No tengo palabras para decirle lo que fue el camino de regreso a mi casa, pero quizá lo comprenda si le digo que aquella tarde se me hizo como que todo el mundo se llenaba con el silencio y la oscuridad de mi casa. Cuando entré y sentí el olor a medicinas me solté llorando. "ƑQué te pasa, mi vida?", preguntó mi madre. Creo que me dio rabia que hablara en voz tan baja porque eso quería decir que, como siempre, su única preocupación era mi padre. Entonces, tan quedito como ella hablaba, le pregunté: "ƑEs cierto que mi papá está loco?" Con decirle que todavía me duele el bofetón que me dio.

En la mañana no quería ir a la escuela pero mi madre me obligó. Cuando abrí la puerta para salir encontré una caja de zapatos con mi nombre y adentro Verde y un papelito: "Sabe jugar pero no habla: enséñalo a decir mi nombre".
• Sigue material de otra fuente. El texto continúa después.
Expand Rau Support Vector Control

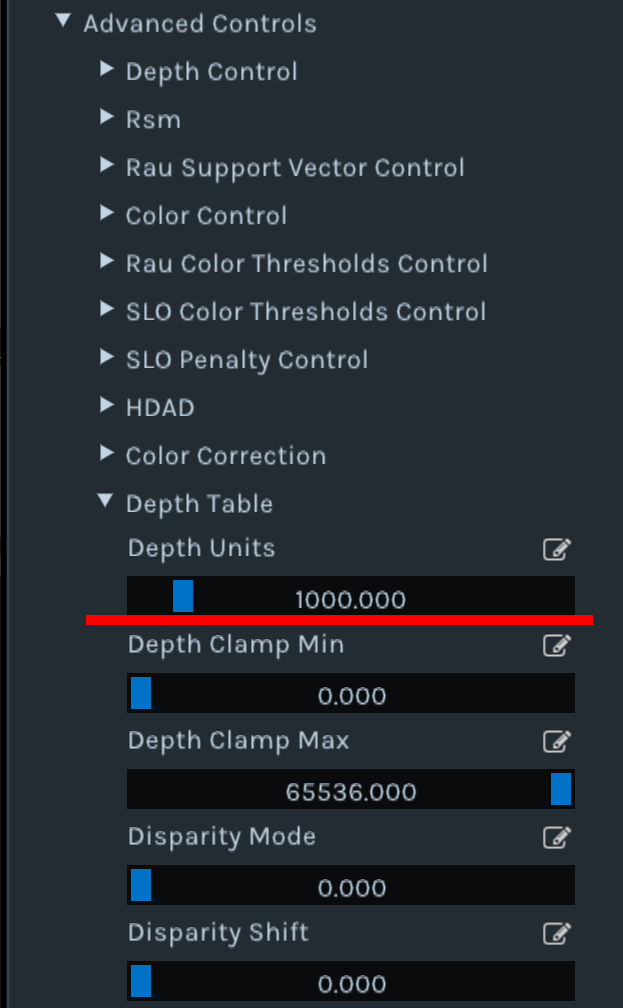coord(107,166)
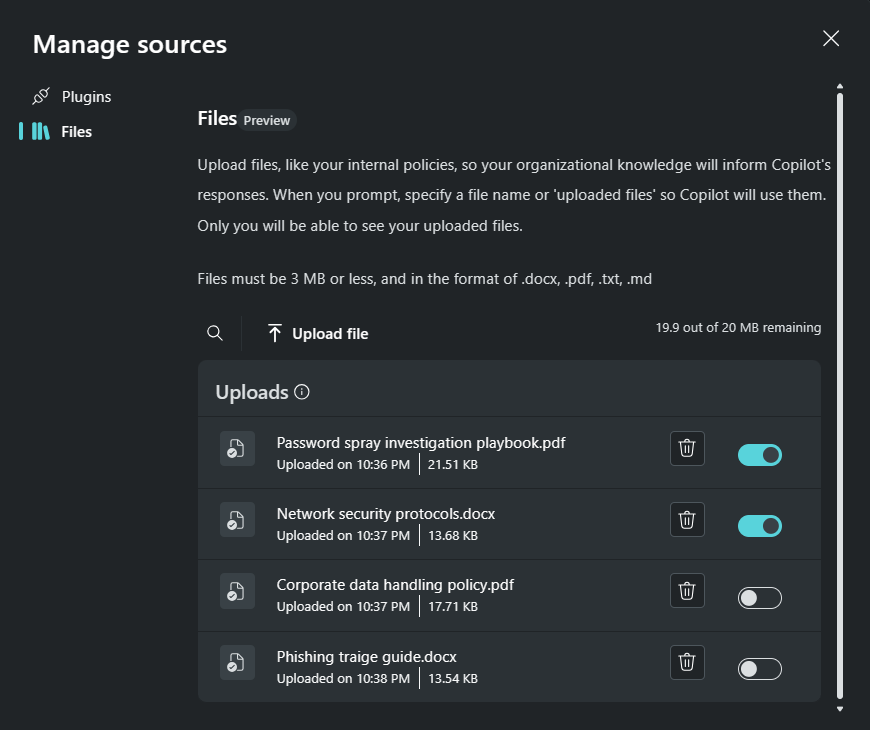
Task: Click the scrollbar up arrow
Action: click(x=840, y=86)
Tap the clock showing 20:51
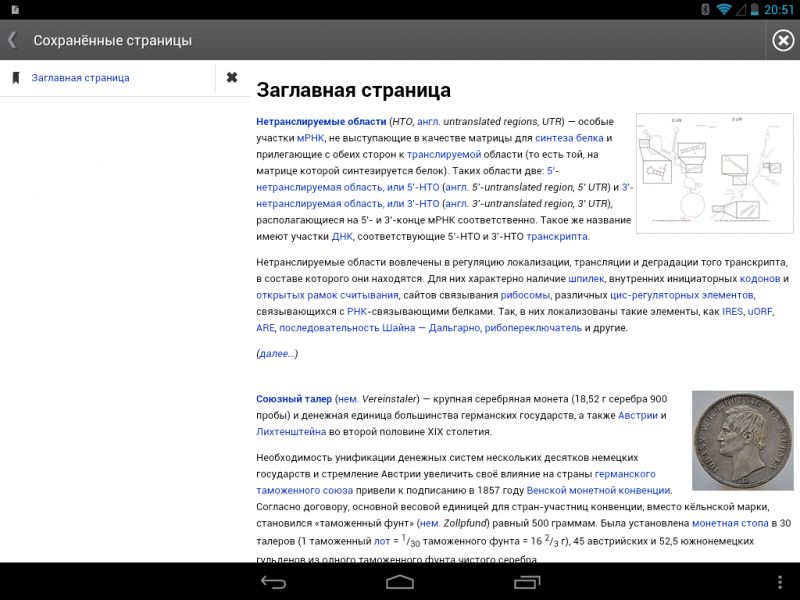Viewport: 800px width, 600px height. pyautogui.click(x=779, y=10)
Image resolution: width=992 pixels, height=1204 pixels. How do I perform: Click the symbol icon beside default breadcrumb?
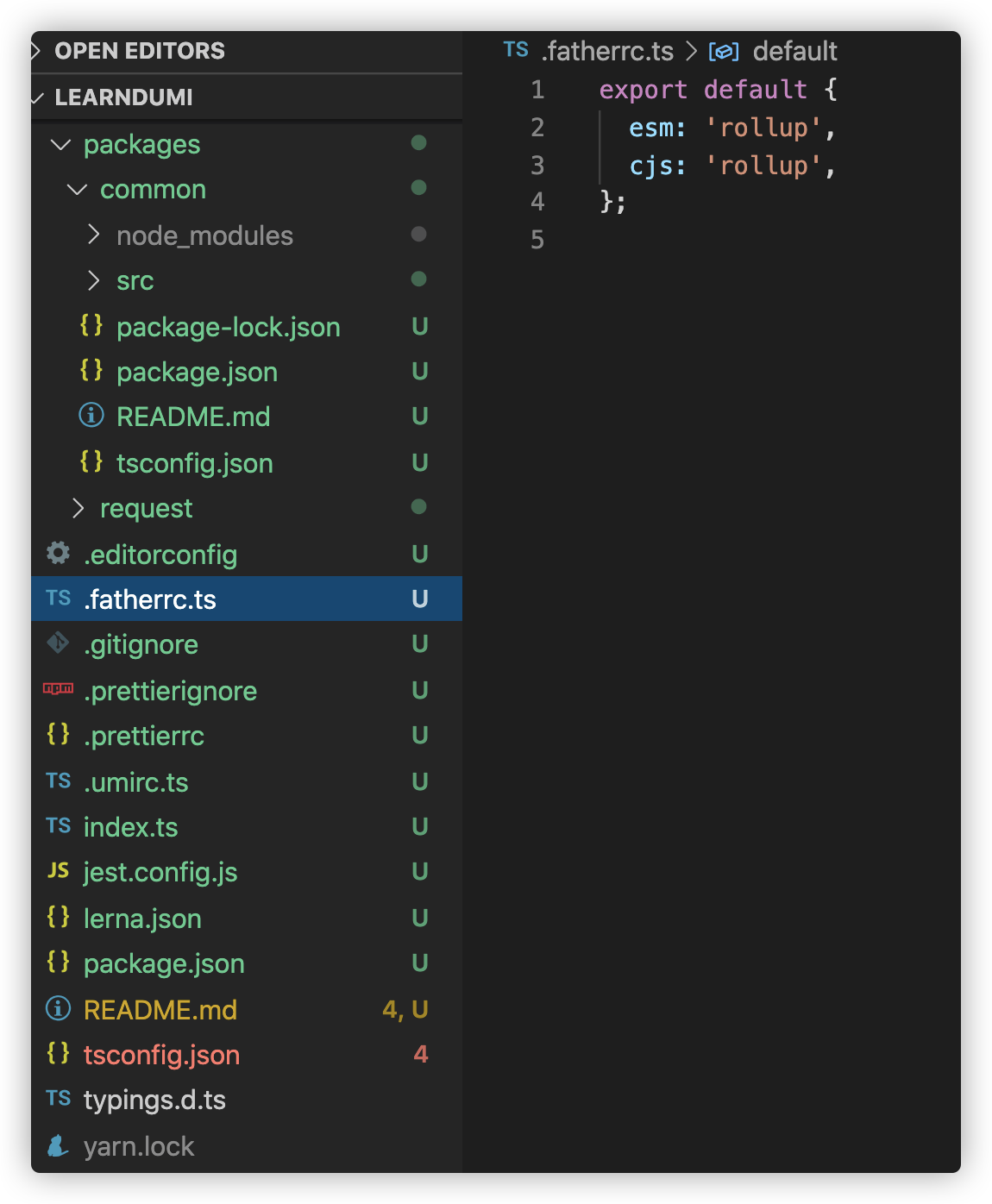point(723,52)
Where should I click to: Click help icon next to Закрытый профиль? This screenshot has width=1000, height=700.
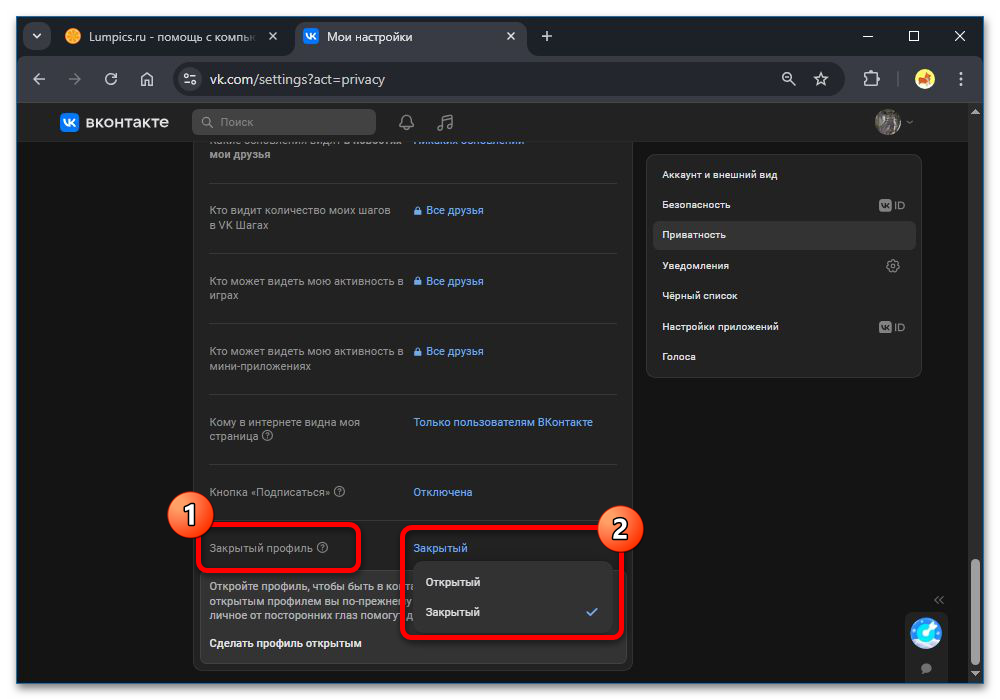[x=322, y=548]
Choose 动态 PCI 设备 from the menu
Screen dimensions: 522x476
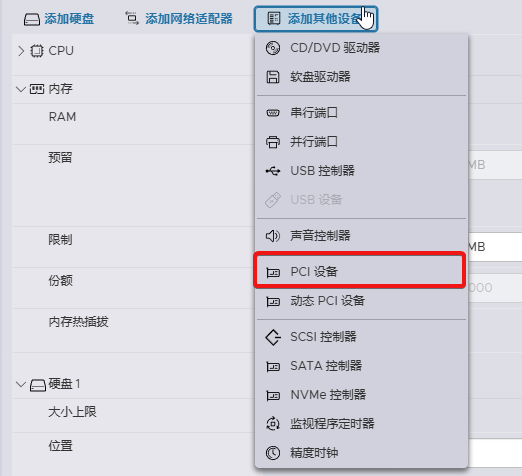tap(361, 301)
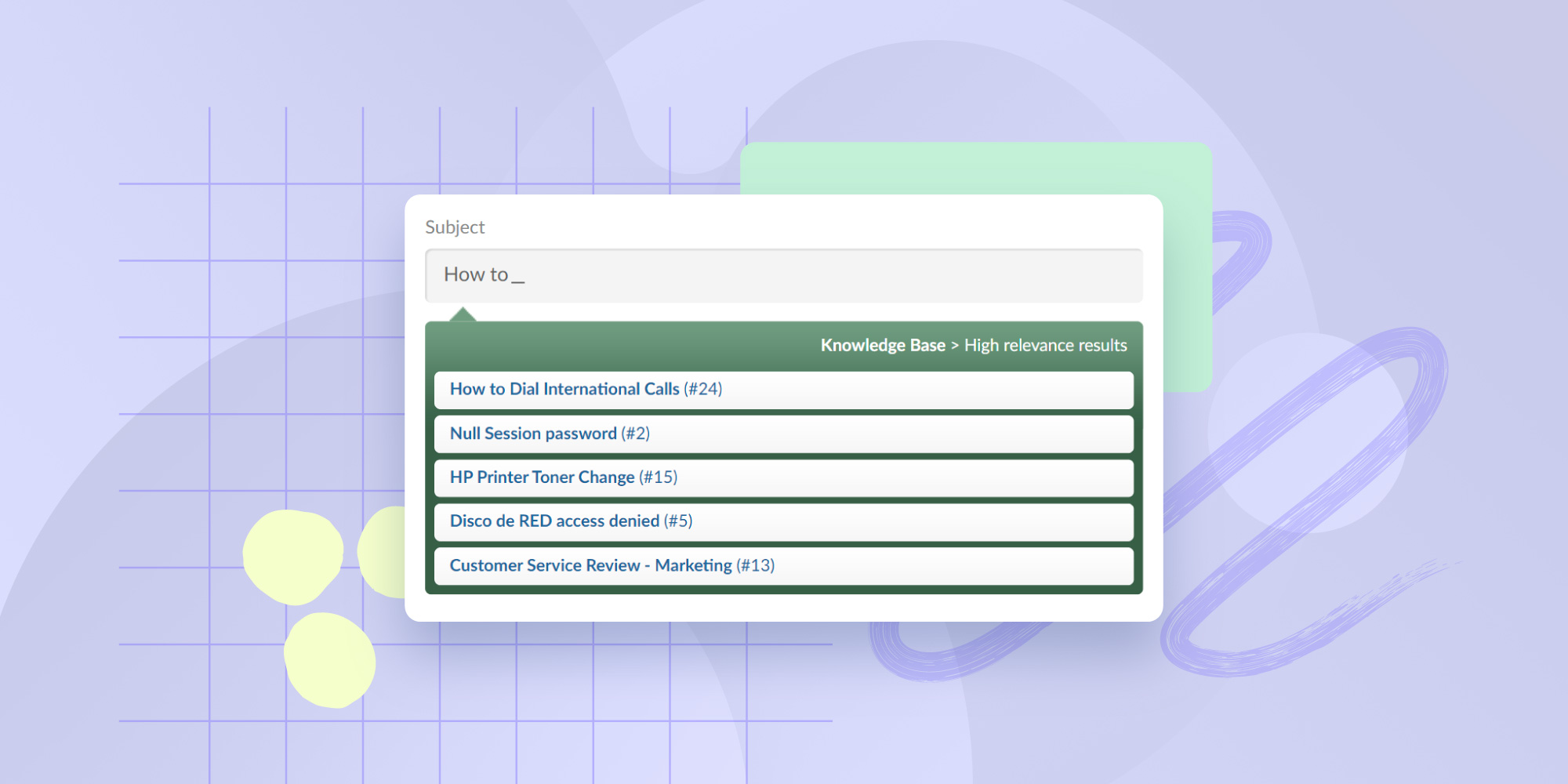Click the (#15) article number
The height and width of the screenshot is (784, 1568).
[x=658, y=477]
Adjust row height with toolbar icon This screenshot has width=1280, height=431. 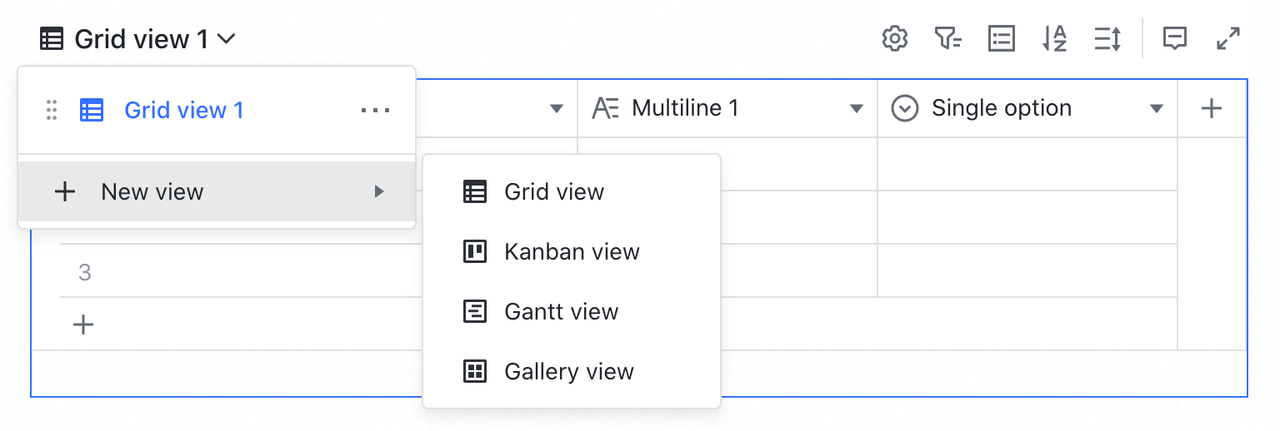1107,39
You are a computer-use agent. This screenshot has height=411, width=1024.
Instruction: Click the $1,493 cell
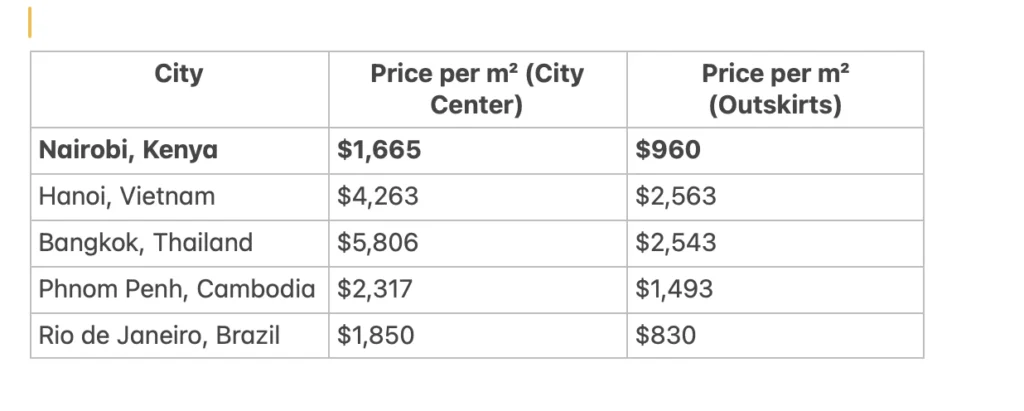coord(775,290)
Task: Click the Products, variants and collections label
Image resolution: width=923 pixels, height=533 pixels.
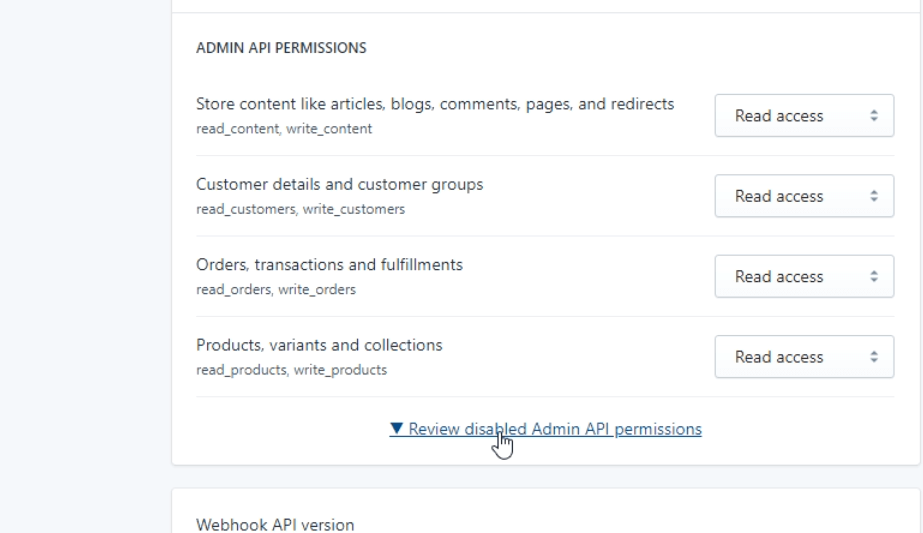Action: [x=319, y=345]
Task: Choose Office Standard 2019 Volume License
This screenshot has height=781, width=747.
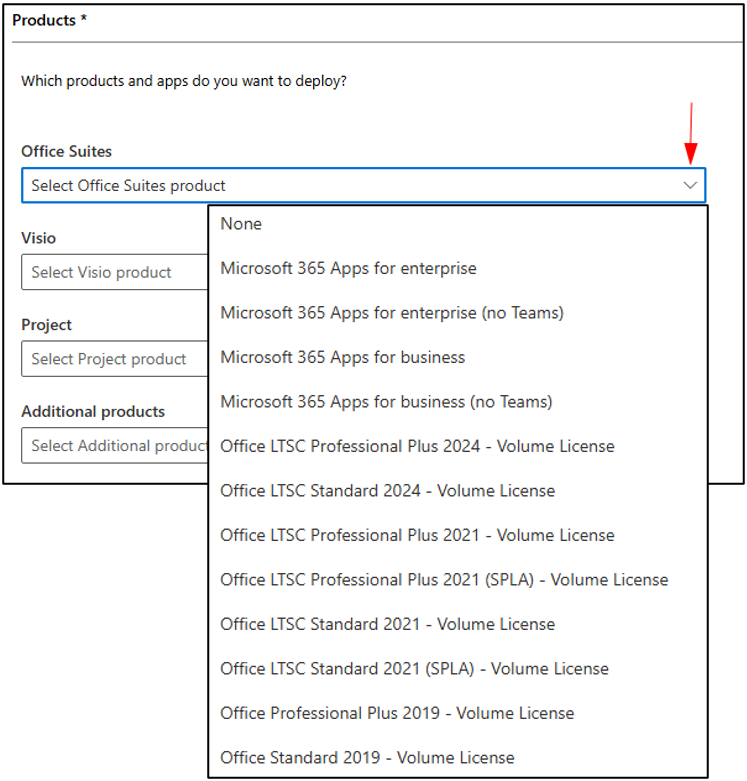Action: (458, 758)
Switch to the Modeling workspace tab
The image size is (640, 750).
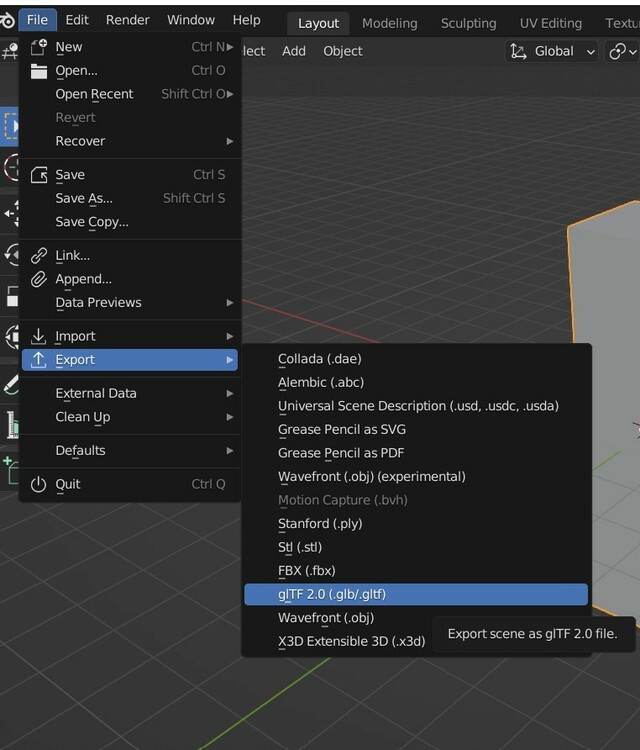390,23
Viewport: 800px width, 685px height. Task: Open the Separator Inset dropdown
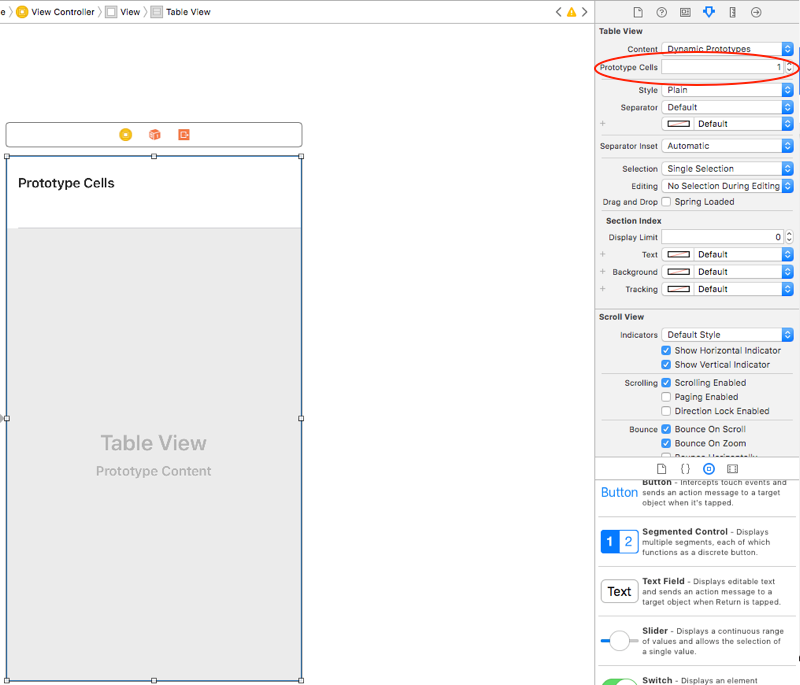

Verde vivió conmigo unos cuantos meses. Por miedo de que hiciera ruido mi madre me obligaba a que día y noche lo dejara en la azotehuela. Fue inútil que lo cubriera con una mantita de cretona porque una mañana amaneció muerto de frío. Lo enterré en una maceta y le lloré a escondidas mucho tiempo, pero cuando mi madre me sorprendía procuraba consolarme diciéndome: "Muñeca, ahorita estás triste pero mañana ya no te acordarás de Verde".

Con perdón de su memoria, hoy comprendí que mi madre se equivocó y por qué necesito encender todas las luces cuando me sucede algo malo o tengo miedo.